In the field: Paraguay

Earlier this year, I was coordinating a medical trip in Paraguay with Operation Smile. Over the course of ten days, our medical team operated in the military hospital in Asuncion. It was an intense week with long hours, but rewarding as always. Throughout our time there, we had a guard assigned to watch over our team. A slight figure of not more than 22, was a being of few words. He didn’t need to verbally communicate to show that took his job extremely seriously. Always vigilant of our team, he stood by the Operating Room door for nearly 12 hours a day, stoically opening and closing it to those who were allowed through.

I often offered him treats, like I do to the whole team, though throughout the week he respectfully declined cookies, candy and coffee offered to him in the politest way possible.
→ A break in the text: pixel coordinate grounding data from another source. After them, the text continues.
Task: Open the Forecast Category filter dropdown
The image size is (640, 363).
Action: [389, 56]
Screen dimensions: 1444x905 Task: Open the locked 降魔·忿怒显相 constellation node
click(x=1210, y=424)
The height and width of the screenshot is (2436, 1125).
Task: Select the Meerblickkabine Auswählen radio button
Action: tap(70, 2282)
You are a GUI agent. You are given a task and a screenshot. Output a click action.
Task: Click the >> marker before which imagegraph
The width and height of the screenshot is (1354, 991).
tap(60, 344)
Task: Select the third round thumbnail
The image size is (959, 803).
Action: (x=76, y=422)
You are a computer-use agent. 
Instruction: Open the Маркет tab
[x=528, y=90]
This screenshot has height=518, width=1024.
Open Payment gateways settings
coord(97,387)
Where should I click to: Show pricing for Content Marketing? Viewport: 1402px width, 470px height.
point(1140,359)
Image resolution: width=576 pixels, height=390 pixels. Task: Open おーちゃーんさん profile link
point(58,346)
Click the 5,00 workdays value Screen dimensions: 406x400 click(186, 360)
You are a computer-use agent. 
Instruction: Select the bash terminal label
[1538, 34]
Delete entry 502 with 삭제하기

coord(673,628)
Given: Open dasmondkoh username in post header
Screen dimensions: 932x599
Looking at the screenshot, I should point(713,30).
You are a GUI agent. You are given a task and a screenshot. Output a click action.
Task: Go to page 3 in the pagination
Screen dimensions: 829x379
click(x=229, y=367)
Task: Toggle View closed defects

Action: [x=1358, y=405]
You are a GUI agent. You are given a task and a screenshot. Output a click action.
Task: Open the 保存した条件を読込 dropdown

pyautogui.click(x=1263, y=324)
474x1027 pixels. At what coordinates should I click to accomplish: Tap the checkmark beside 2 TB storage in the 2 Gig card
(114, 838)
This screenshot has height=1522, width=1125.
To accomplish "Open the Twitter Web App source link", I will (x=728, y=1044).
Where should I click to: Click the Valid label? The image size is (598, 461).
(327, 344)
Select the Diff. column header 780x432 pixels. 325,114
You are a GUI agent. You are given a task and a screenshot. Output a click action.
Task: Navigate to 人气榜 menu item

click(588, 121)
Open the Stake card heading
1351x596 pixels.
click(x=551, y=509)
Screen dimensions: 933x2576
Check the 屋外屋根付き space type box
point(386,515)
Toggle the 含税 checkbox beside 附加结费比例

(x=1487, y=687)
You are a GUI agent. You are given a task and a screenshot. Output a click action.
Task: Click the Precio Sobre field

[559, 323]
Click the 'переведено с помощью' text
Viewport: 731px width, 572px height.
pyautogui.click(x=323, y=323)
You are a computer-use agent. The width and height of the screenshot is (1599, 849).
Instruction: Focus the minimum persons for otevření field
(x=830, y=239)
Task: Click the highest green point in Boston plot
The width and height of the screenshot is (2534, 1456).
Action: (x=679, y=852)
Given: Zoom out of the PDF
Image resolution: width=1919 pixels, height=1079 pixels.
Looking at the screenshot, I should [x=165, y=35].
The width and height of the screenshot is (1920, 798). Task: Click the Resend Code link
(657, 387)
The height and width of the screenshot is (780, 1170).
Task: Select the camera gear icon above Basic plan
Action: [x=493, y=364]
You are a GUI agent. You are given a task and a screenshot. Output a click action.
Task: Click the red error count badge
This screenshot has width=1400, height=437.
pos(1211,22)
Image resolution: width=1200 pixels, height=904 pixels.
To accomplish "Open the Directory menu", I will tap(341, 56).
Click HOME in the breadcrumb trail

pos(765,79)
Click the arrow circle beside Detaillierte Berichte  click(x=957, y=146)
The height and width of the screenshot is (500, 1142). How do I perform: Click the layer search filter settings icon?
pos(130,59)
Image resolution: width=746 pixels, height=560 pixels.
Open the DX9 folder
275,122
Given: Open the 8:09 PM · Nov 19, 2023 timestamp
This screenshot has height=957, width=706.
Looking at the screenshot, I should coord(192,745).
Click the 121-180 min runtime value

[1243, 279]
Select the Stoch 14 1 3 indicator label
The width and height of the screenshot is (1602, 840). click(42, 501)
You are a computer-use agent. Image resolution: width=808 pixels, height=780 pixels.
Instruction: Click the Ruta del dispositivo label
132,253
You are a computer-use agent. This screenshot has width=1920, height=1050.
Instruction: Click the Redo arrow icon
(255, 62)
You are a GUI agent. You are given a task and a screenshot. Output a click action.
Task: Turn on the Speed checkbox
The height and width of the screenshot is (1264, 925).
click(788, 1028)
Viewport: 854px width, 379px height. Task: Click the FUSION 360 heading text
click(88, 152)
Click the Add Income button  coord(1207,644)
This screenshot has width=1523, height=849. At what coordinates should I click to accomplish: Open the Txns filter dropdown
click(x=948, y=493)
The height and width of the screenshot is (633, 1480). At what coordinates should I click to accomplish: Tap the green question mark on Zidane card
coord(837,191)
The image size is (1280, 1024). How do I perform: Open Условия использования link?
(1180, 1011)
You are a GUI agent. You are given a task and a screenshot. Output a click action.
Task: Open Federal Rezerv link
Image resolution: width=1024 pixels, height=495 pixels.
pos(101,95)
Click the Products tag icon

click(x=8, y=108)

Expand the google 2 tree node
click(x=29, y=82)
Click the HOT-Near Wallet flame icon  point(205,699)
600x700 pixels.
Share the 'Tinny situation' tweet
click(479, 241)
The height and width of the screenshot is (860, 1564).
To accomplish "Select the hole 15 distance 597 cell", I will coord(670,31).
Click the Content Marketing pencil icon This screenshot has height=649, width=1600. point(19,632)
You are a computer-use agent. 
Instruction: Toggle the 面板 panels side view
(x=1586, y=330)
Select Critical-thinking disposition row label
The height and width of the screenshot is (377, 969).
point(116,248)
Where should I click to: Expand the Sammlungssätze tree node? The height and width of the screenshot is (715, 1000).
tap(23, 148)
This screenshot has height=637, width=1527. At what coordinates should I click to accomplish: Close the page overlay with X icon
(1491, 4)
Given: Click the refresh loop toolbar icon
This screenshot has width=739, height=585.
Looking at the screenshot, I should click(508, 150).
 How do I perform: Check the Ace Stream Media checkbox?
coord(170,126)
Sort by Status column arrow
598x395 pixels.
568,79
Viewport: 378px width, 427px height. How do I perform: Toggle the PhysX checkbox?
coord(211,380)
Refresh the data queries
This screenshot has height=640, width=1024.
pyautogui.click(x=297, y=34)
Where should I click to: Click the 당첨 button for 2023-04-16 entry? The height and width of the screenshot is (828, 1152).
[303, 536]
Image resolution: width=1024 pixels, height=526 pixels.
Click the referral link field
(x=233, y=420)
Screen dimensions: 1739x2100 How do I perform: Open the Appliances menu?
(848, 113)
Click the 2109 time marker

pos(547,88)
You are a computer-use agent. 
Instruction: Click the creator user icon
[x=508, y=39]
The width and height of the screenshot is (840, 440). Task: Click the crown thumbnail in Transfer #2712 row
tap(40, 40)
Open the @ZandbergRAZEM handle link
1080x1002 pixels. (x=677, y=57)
As tradition holds, on the final day of surgery, we celebrated operating on almost 100 patients by holding a final party. The team arrived to the party location, the nearly finished Operation Smile Cleft Center, and we enjoyed the evening, dancing, giving speeches, and celebrating a week well done.

At the end of the evening my dear friend and fellow program coordinator Fatima came rushing up to me. “Guess who is here? Our guard! He is here to play violin for the team. He wanted to say thank you!”

As we gathered all of the volunteers into the front room, he asked Laura to translate for him.

“I wanted to say thank you to this team,” he said. “What you have done this week is amazing. I hope that you will enjoy this gift of Paraguayan music.”

I couldn’t believe it. This young man who had stood so stoic all week long had this incredible gift, and he longed to share it with us. We all watched, in awe, as he performed for us.